- ENTRIES SUPPLIED:
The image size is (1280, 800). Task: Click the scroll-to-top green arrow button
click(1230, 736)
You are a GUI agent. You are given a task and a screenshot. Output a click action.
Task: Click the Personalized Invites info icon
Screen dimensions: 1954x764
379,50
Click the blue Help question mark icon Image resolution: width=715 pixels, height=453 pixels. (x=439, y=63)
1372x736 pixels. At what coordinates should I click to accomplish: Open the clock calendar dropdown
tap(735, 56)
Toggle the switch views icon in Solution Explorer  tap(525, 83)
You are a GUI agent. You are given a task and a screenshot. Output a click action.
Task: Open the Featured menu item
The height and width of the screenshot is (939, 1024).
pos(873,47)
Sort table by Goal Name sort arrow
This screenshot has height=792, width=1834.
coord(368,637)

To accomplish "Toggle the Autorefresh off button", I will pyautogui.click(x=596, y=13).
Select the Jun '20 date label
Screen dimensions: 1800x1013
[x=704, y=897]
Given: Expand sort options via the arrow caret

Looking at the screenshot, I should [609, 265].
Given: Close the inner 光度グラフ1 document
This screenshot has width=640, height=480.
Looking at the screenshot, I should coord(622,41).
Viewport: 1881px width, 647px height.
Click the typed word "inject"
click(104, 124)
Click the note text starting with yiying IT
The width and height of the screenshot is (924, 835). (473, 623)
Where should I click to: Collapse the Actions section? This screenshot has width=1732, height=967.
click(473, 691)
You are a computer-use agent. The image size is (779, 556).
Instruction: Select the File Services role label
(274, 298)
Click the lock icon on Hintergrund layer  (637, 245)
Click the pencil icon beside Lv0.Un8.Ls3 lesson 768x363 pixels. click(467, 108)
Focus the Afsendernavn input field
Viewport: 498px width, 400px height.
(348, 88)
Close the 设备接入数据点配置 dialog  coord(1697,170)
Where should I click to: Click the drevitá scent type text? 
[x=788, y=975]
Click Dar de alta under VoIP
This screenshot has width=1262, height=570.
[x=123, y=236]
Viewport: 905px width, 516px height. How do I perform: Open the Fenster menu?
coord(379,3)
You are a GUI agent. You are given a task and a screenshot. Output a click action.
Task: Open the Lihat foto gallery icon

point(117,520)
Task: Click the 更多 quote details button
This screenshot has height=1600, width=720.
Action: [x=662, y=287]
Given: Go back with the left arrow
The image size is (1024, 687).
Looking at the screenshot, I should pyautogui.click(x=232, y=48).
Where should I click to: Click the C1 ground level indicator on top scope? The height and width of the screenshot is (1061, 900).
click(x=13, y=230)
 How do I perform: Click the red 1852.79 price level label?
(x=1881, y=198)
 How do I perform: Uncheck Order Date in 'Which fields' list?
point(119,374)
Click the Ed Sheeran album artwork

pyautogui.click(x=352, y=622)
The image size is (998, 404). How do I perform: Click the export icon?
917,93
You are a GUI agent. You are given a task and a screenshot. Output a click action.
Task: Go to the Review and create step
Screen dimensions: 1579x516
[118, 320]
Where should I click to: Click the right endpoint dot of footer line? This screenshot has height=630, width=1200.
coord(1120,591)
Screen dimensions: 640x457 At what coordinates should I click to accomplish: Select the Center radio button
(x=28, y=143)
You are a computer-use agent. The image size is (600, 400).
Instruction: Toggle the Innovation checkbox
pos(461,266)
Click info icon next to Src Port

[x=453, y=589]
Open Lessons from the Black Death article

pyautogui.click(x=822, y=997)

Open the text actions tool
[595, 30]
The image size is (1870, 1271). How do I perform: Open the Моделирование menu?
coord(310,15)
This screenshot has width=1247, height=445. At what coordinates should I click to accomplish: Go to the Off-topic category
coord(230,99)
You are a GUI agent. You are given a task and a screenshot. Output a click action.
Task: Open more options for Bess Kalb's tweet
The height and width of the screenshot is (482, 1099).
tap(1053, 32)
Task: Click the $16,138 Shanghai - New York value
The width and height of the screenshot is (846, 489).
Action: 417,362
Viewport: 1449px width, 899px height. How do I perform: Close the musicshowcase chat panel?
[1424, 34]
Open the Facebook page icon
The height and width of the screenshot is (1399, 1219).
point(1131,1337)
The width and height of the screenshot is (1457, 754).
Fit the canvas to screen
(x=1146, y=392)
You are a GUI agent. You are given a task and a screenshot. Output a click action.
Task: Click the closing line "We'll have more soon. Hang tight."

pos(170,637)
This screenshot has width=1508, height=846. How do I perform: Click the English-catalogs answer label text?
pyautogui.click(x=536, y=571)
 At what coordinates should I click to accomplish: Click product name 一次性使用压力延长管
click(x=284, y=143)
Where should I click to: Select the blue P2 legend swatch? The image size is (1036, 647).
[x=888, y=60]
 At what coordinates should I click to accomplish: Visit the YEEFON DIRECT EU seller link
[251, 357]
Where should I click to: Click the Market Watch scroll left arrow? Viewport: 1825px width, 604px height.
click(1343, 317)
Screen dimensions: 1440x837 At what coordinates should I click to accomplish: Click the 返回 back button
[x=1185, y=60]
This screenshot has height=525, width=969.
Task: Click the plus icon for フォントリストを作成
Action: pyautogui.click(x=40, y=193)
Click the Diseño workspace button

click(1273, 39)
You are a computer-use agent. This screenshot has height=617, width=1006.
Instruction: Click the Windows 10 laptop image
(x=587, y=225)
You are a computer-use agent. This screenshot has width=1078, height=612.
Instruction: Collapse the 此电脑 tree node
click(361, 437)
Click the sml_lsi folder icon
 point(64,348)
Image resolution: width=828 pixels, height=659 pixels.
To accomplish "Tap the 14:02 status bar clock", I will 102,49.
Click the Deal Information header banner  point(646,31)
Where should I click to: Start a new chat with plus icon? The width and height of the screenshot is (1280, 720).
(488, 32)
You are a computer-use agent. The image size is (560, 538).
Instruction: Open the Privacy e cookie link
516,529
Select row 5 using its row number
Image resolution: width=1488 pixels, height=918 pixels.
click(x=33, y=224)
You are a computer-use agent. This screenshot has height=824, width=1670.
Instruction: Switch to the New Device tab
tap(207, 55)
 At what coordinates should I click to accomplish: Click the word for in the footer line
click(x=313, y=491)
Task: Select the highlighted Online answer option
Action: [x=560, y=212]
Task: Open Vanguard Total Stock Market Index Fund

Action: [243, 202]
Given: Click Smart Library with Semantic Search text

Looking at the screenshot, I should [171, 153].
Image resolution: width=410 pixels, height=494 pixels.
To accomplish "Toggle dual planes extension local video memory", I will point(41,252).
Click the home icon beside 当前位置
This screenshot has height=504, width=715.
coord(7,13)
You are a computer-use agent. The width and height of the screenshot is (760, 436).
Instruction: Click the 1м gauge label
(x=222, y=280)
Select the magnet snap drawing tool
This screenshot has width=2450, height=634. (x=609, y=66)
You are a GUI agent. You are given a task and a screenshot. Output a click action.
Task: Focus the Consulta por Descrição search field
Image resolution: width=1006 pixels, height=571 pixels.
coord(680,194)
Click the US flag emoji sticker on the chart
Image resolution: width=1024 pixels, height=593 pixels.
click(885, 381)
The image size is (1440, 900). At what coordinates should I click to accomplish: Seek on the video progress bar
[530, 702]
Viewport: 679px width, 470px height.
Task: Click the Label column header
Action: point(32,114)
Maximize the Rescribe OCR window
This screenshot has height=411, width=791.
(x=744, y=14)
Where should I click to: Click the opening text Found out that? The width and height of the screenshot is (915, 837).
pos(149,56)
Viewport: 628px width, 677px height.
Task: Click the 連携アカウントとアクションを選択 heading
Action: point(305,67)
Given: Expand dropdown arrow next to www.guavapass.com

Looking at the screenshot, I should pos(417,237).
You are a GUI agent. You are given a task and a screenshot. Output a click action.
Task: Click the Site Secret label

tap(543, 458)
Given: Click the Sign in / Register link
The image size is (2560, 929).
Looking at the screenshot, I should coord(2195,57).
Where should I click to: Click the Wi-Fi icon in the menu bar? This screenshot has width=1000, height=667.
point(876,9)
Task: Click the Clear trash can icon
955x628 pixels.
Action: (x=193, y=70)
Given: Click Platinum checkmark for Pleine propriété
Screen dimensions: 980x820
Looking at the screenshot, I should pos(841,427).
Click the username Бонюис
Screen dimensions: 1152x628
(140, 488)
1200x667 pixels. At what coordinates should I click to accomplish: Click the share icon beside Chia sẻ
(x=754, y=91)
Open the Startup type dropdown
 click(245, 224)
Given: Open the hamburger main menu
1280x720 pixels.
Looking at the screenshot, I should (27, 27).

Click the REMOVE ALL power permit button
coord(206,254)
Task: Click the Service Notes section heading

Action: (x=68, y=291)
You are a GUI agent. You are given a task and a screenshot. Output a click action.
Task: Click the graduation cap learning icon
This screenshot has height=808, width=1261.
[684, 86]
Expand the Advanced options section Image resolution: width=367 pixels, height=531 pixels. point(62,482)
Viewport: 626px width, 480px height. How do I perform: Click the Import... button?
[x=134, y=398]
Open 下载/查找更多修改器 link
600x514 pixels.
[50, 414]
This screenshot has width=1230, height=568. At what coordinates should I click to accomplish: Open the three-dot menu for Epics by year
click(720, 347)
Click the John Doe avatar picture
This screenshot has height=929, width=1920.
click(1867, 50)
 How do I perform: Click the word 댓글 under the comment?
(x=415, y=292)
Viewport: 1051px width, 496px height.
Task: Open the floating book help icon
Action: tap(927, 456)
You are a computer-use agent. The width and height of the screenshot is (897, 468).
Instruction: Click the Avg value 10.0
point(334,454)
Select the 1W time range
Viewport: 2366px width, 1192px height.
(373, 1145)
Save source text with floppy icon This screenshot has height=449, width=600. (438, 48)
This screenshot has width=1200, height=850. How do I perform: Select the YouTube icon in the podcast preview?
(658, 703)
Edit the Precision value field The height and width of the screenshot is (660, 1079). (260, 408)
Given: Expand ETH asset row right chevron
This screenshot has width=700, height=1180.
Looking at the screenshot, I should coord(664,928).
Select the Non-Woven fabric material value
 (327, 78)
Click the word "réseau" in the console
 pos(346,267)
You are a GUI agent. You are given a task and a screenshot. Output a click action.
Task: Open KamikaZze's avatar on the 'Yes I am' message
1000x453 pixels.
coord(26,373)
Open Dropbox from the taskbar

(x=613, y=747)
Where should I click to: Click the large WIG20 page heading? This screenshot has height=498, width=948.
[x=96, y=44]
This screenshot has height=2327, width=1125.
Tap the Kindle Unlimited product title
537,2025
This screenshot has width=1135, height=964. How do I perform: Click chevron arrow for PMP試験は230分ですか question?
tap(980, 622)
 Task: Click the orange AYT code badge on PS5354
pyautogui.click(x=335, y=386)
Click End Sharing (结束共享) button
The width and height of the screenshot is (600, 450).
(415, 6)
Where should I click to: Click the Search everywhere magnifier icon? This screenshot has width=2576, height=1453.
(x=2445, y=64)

- EXERCISE PROMPT: The lines to retype, exactly and only, run from the first line of the material through the line with "Click Dar de alta under VoIP".

- EXERCISE RESPONSE:
The image size is (1280, 800). Task: Click the scroll-to-top green arrow button
click(1230, 736)
You are a GUI agent. You are given a task and a screenshot. Output a click action.
Task: Click the Personalized Invites info icon
Screen dimensions: 1954x764
379,50
Click the blue Help question mark icon Image resolution: width=715 pixels, height=453 pixels. (x=439, y=63)
1372x736 pixels. At what coordinates should I click to accomplish: Open the clock calendar dropdown
tap(735, 56)
Toggle the switch views icon in Solution Explorer  tap(525, 83)
You are a GUI agent. You are given a task and a screenshot. Output a click action.
Task: Open the Featured menu item
The height and width of the screenshot is (939, 1024).
pos(873,47)
Sort table by Goal Name sort arrow
This screenshot has height=792, width=1834.
coord(368,637)

To accomplish "Toggle the Autorefresh off button", I will pyautogui.click(x=596, y=13).
Select the Jun '20 date label
Screen dimensions: 1800x1013
[x=704, y=897]
Given: Expand sort options via the arrow caret

Looking at the screenshot, I should [609, 265].
Given: Close the inner 光度グラフ1 document
This screenshot has width=640, height=480.
Looking at the screenshot, I should coord(622,41).
Viewport: 1881px width, 647px height.
Click the typed word "inject"
click(104, 124)
Click the note text starting with yiying IT
The width and height of the screenshot is (924, 835). (473, 623)
Where should I click to: Collapse the Actions section? This screenshot has width=1732, height=967.
click(473, 691)
You are a computer-use agent. The image size is (779, 556).
Instruction: Select the File Services role label
(274, 298)
Click the lock icon on Hintergrund layer  (637, 245)
Click the pencil icon beside Lv0.Un8.Ls3 lesson 768x363 pixels. click(467, 108)
Focus the Afsendernavn input field
Viewport: 498px width, 400px height.
(348, 88)
Close the 设备接入数据点配置 dialog  coord(1697,170)
Where should I click to: Click the drevitá scent type text? 
[x=788, y=975]
Click Dar de alta under VoIP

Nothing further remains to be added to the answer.